▶ _RECORDS FOR PROCESSING_:
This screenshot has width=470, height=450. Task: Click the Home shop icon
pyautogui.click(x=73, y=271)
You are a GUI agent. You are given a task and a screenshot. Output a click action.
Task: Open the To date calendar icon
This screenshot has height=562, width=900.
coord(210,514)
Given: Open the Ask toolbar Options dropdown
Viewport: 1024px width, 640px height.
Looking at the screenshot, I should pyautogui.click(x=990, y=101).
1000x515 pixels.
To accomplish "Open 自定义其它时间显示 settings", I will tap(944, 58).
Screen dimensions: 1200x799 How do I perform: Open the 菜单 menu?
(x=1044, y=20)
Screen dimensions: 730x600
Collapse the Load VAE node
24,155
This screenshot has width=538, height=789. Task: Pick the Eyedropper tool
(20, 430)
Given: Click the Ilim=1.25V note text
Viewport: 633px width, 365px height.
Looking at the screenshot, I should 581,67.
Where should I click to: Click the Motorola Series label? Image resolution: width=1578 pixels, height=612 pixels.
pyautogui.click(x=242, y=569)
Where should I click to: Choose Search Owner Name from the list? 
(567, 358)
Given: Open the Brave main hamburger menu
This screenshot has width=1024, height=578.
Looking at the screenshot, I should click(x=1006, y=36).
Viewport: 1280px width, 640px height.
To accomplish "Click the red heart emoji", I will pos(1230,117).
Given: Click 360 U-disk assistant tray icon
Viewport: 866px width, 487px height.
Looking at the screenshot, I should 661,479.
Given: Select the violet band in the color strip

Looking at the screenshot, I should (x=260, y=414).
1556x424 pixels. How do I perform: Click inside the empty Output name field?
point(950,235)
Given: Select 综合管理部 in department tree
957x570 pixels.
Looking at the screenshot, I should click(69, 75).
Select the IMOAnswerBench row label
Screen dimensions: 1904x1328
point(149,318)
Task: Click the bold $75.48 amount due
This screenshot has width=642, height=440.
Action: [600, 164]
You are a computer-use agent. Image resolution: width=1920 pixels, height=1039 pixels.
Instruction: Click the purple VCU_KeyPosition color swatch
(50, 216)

▶ _THE PROBLEM_: Which lines of the records above hold the word "accomplish"? Copy each of them.

▶ _OUTPUT OF THE TASK_:
To accomplish "Open 自定义其它时间显示 settings", I will tap(944, 58).
To accomplish "Click the red heart emoji", I will pos(1230,117).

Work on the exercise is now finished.